Action item.
Retype each entry below precisely as it reads.

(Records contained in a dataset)
━━━━━━━━━━━━━━━━━━━━

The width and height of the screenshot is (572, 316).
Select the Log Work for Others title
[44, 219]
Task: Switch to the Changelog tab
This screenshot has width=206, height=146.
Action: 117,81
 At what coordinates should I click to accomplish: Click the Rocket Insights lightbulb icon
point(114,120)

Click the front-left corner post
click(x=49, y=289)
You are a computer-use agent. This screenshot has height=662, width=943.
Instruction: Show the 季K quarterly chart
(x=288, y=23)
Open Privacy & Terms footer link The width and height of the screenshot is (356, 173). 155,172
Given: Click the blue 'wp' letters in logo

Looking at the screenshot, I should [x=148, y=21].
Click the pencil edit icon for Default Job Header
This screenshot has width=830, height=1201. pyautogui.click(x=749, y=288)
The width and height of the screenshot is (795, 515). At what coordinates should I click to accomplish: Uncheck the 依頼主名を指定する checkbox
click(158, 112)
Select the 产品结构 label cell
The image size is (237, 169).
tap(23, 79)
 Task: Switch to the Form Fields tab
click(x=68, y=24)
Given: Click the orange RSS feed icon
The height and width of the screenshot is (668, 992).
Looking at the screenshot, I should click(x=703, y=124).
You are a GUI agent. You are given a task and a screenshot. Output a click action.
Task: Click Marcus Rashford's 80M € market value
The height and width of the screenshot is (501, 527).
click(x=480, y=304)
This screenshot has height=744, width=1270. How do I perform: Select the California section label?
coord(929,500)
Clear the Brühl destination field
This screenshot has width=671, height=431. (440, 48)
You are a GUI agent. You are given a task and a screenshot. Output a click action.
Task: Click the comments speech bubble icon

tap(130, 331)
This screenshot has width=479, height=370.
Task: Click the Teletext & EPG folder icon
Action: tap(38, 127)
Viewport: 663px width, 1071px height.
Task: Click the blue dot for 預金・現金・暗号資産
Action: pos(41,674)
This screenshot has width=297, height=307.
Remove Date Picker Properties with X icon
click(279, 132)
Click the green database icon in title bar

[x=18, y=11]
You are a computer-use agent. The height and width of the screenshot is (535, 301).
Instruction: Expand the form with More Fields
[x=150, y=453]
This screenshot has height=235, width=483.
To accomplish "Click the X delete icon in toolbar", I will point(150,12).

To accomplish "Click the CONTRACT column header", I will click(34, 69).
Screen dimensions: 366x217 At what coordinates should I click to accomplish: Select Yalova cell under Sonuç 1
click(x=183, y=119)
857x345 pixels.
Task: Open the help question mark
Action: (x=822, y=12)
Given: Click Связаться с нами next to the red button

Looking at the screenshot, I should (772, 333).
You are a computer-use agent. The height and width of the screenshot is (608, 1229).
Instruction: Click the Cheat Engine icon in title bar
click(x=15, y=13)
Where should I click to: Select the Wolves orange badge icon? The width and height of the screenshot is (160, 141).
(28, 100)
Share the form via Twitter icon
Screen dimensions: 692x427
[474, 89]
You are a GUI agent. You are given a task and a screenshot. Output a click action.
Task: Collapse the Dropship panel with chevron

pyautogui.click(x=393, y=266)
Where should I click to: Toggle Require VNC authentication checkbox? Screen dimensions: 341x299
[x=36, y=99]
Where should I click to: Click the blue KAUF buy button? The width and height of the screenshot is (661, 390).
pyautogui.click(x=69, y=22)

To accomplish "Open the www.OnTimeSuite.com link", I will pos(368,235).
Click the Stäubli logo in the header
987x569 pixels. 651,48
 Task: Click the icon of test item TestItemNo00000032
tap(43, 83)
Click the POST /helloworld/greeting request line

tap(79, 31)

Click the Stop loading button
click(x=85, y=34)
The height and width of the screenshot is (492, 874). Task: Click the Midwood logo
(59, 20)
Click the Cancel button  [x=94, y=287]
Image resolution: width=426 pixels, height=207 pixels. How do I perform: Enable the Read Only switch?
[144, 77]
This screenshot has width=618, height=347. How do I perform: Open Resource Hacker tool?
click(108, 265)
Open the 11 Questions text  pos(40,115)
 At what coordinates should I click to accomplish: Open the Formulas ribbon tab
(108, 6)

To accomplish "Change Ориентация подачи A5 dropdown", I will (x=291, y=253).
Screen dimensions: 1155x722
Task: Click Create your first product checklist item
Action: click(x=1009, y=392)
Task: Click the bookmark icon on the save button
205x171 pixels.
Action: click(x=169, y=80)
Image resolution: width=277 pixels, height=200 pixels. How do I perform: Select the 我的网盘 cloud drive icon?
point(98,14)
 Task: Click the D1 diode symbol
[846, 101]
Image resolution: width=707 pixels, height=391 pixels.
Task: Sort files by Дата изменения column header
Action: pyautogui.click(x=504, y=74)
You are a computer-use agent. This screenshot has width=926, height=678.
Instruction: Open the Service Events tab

━━━━━━━━━━━━━━━━━━━━

Expected output.
The width and height of the screenshot is (572, 316).
Select the Log Work for Others title
[44, 219]
Task: Switch to the Changelog tab
This screenshot has width=206, height=146.
Action: 117,81
 At what coordinates should I click to accomplish: Click the Rocket Insights lightbulb icon
point(114,120)

Click the front-left corner post
click(x=49, y=289)
You are a computer-use agent. This screenshot has height=662, width=943.
Instruction: Show the 季K quarterly chart
(x=288, y=23)
Open Privacy & Terms footer link The width and height of the screenshot is (356, 173). 155,172
Given: Click the blue 'wp' letters in logo

Looking at the screenshot, I should [x=148, y=21].
Click the pencil edit icon for Default Job Header
This screenshot has width=830, height=1201. pyautogui.click(x=749, y=288)
The width and height of the screenshot is (795, 515). At what coordinates should I click to accomplish: Uncheck the 依頼主名を指定する checkbox
click(158, 112)
Select the 产品结构 label cell
The image size is (237, 169).
tap(23, 79)
 Task: Switch to the Form Fields tab
click(x=68, y=24)
Given: Click the orange RSS feed icon
The height and width of the screenshot is (668, 992).
Looking at the screenshot, I should click(x=703, y=124).
You are a GUI agent. You are given a task and a screenshot. Output a click action.
Task: Click Marcus Rashford's 80M € market value
The height and width of the screenshot is (501, 527).
click(x=480, y=304)
This screenshot has height=744, width=1270. How do I perform: Select the California section label?
coord(929,500)
Clear the Brühl destination field
This screenshot has width=671, height=431. (440, 48)
You are a GUI agent. You are given a task and a screenshot. Output a click action.
Task: Click the comments speech bubble icon

tap(130, 331)
This screenshot has width=479, height=370.
Task: Click the Teletext & EPG folder icon
Action: tap(38, 127)
Viewport: 663px width, 1071px height.
Task: Click the blue dot for 預金・現金・暗号資産
Action: pos(41,674)
This screenshot has width=297, height=307.
Remove Date Picker Properties with X icon
click(279, 132)
Click the green database icon in title bar

[x=18, y=11]
You are a computer-use agent. The height and width of the screenshot is (535, 301).
Instruction: Expand the form with More Fields
[x=150, y=453]
This screenshot has height=235, width=483.
To accomplish "Click the X delete icon in toolbar", I will point(150,12).

To accomplish "Click the CONTRACT column header", I will click(34, 69).
Screen dimensions: 366x217 At what coordinates should I click to accomplish: Select Yalova cell under Sonuç 1
click(x=183, y=119)
857x345 pixels.
Task: Open the help question mark
Action: (x=822, y=12)
Given: Click Связаться с нами next to the red button

Looking at the screenshot, I should (772, 333).
You are a computer-use agent. The height and width of the screenshot is (608, 1229).
Instruction: Click the Cheat Engine icon in title bar
click(x=15, y=13)
Where should I click to: Select the Wolves orange badge icon? The width and height of the screenshot is (160, 141).
(28, 100)
Share the form via Twitter icon
Screen dimensions: 692x427
[474, 89]
You are a GUI agent. You are given a task and a screenshot. Output a click action.
Task: Collapse the Dropship panel with chevron

pyautogui.click(x=393, y=266)
Where should I click to: Toggle Require VNC authentication checkbox? Screen dimensions: 341x299
[x=36, y=99]
Where should I click to: Click the blue KAUF buy button? The width and height of the screenshot is (661, 390).
pyautogui.click(x=69, y=22)

To accomplish "Open the www.OnTimeSuite.com link", I will pos(368,235).
Click the Stäubli logo in the header
987x569 pixels. 651,48
 Task: Click the icon of test item TestItemNo00000032
tap(43, 83)
Click the POST /helloworld/greeting request line

tap(79, 31)

Click the Stop loading button
click(x=85, y=34)
The height and width of the screenshot is (492, 874). Task: Click the Midwood logo
(59, 20)
Click the Cancel button  [x=94, y=287]
Image resolution: width=426 pixels, height=207 pixels. How do I perform: Enable the Read Only switch?
[144, 77]
This screenshot has width=618, height=347. How do I perform: Open Resource Hacker tool?
click(108, 265)
Open the 11 Questions text  pos(40,115)
 At what coordinates should I click to accomplish: Open the Formulas ribbon tab
(108, 6)

To accomplish "Change Ориентация подачи A5 dropdown", I will (x=291, y=253).
Screen dimensions: 1155x722
Task: Click Create your first product checklist item
Action: click(x=1009, y=392)
Task: Click the bookmark icon on the save button
205x171 pixels.
Action: click(x=169, y=80)
Image resolution: width=277 pixels, height=200 pixels. How do I perform: Select the 我的网盘 cloud drive icon?
point(98,14)
 Task: Click the D1 diode symbol
[846, 101]
Image resolution: width=707 pixels, height=391 pixels.
Task: Sort files by Дата изменения column header
Action: pyautogui.click(x=504, y=74)
You are a computer-use agent. This screenshot has width=926, height=678.
Instruction: Open the Service Events tab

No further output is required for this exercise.